### Passage given
File spoon-archives/lyotard.archive/lyotard_2001/lyotard.0102, message 49


From: "D. Diane Davis" <d-davis-AT-uiowa.edu>
Subject: RE: Becoming Intellectuals Without Organs
Date: Fri, 23 Feb 2001 05:20:25 -0600


>"Man is unhappy and he dies." which is about as short and accurate as a
Grand
>Narrative can be.

But Hugh, what's missing in this extreme minimalism is precisely everything
lyotard is trying to point to.

>Is it happening? = Is what happening?   Will it ever happen?  Will it never
>happen?  Will I/we sense its happening?  Will it happen to all of us, some
>of us, none of us?  Will we understand it?  Will it have meaning?  Will it
>be true?  Will we believe it?  Will it help us or hurt us?  But most of
all,
>what was it for Lyotard who seems to have invented it?

The Is it happening? is a question that preceeds and exceeds all the others
you ask up there. Lyotard doesn't invent it--he simply articulates it as the
sublime question. And the difference b/w What is happening? and Is it
happening? is *enormous*. Whereas the former still tries to bring
intelligence to the rescue, to assimilate the inassimilable by forcing an
event into subject/object mentality, the latter involves what lyotard calls
the "disarming of thought," in which the "I" experiences more than it can
ac/count (for).

Though there is no way really to explicate the sense of the Is it happening?

### Data provided
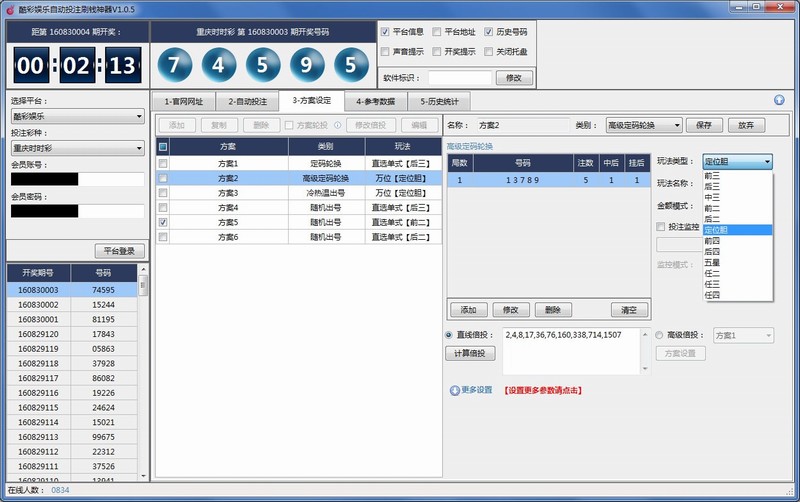This screenshot has height=502, width=800.
Task: Click the 更多设置 down-arrow icon
Action: coord(454,390)
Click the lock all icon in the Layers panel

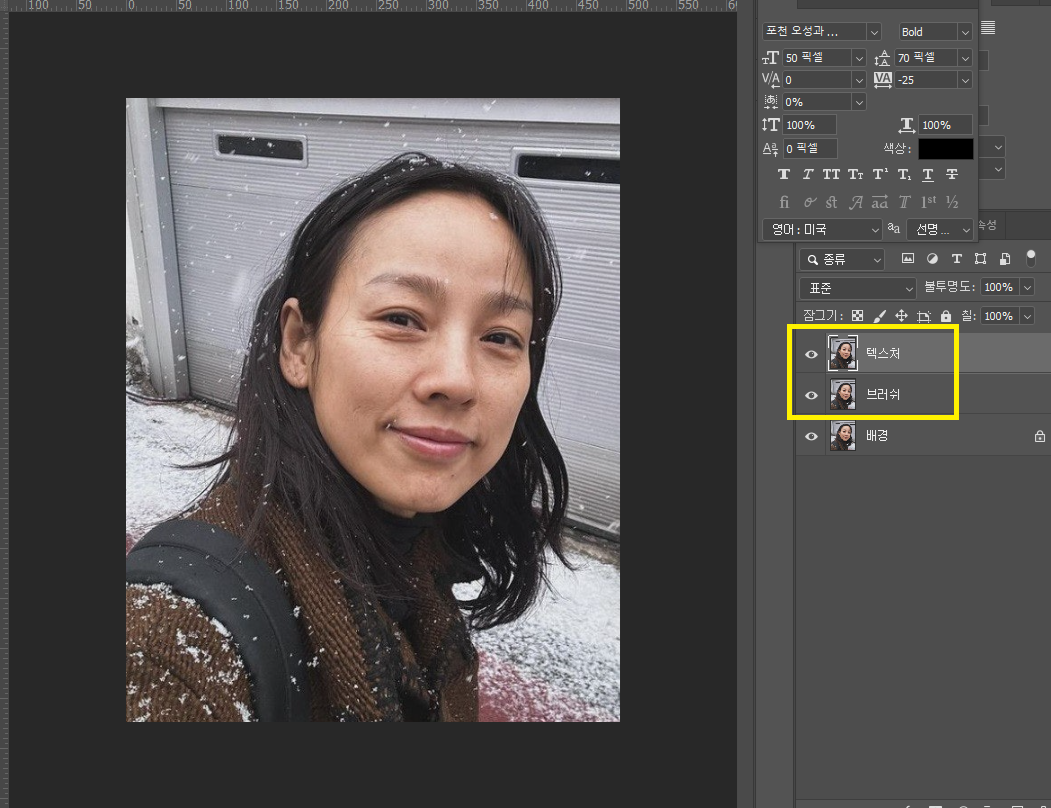(945, 316)
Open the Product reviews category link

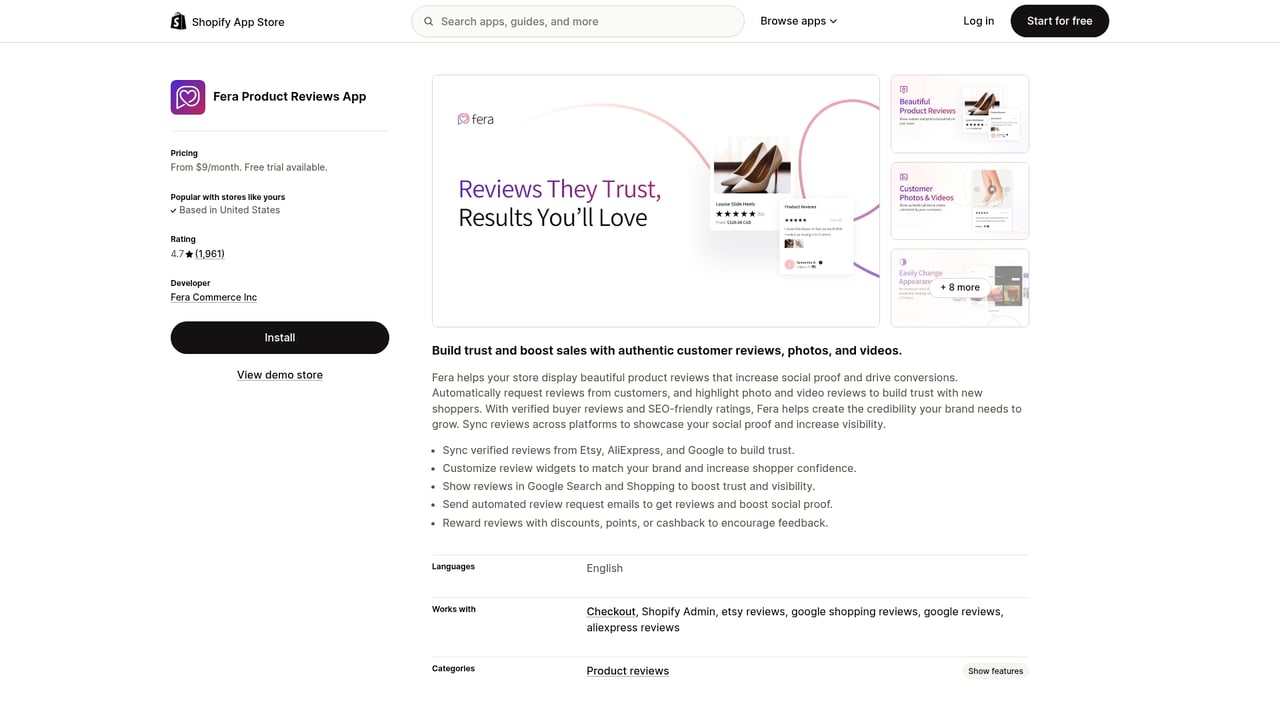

### Short problem
Answer these from the mailing-list message about Lyotard:
1. What is the subject line of the message?
2. Which sentence does the quoted text call about as short and accurate as a Grand Narrative can be?
3. What does Lyotard call what the "Is it happening?" involves, according to the writer?

### Written response
1. RE: Becoming Intellectuals Without Organs
2. "Man is unhappy and he dies."
3. The "disarming of thought."